──────── Source information ────────
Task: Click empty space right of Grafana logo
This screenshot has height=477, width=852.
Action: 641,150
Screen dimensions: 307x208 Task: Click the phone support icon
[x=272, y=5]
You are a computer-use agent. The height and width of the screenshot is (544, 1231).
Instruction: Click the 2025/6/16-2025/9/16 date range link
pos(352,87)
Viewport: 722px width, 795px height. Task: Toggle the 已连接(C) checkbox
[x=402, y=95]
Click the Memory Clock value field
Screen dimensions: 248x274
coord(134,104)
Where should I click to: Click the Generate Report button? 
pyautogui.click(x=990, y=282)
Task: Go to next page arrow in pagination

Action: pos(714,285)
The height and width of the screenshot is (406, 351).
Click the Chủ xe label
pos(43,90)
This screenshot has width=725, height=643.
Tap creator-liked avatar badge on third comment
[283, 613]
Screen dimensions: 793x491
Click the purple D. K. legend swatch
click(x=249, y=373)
────────
──────── Source information ────────
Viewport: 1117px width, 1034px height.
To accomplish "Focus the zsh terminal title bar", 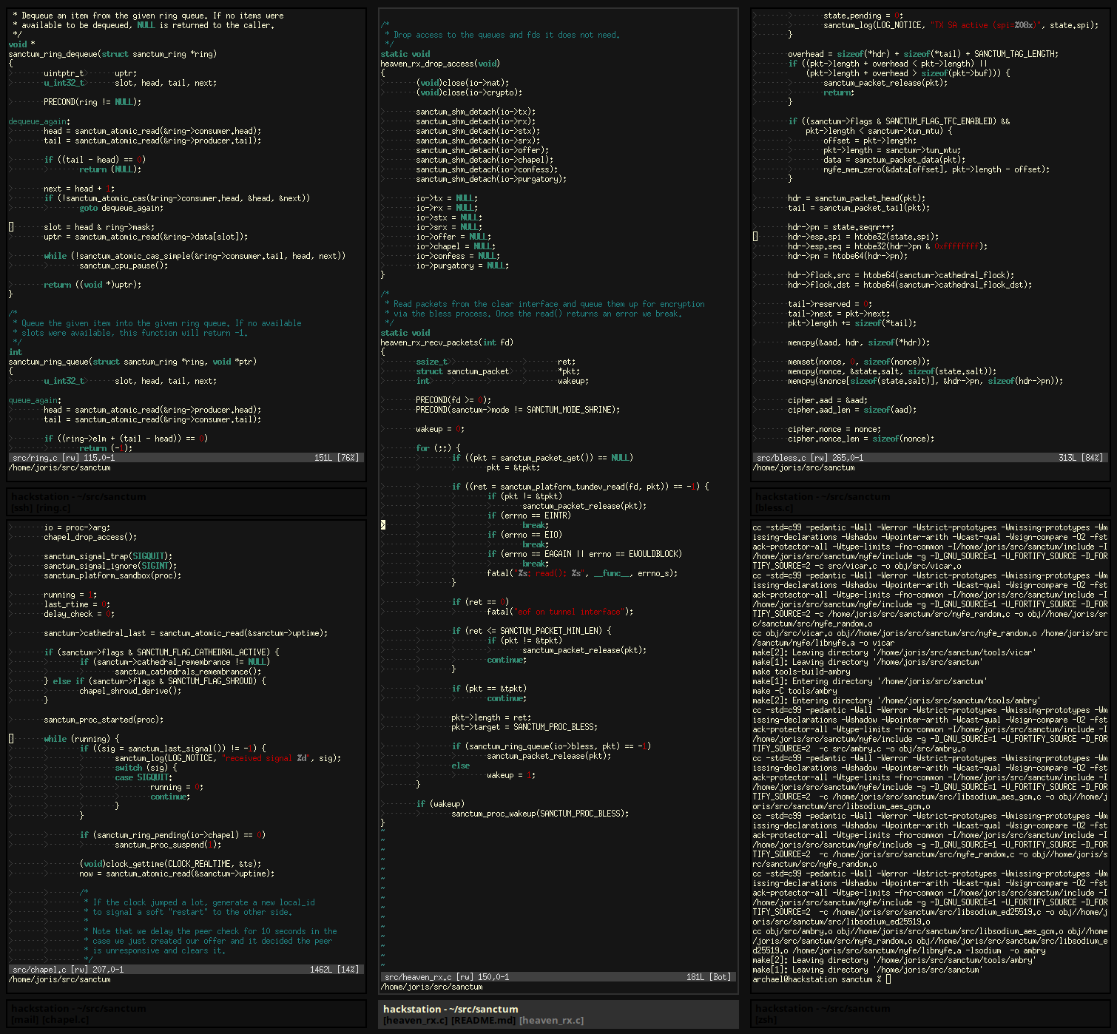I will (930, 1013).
────────
Problem to work on | Everything from the line with "Screen dimensions: 248x274" through the line with "This screenshot has width=725, height=643." should be written out exactly as it appears above, end lines included, and nothing outside that range.

Result of the exercise |
Screen dimensions: 248x274
coord(134,104)
Where should I click to: Click the Generate Report button? 
pyautogui.click(x=990, y=282)
Task: Go to next page arrow in pagination

Action: pos(714,285)
The height and width of the screenshot is (406, 351).
Click the Chủ xe label
pos(43,90)
This screenshot has width=725, height=643.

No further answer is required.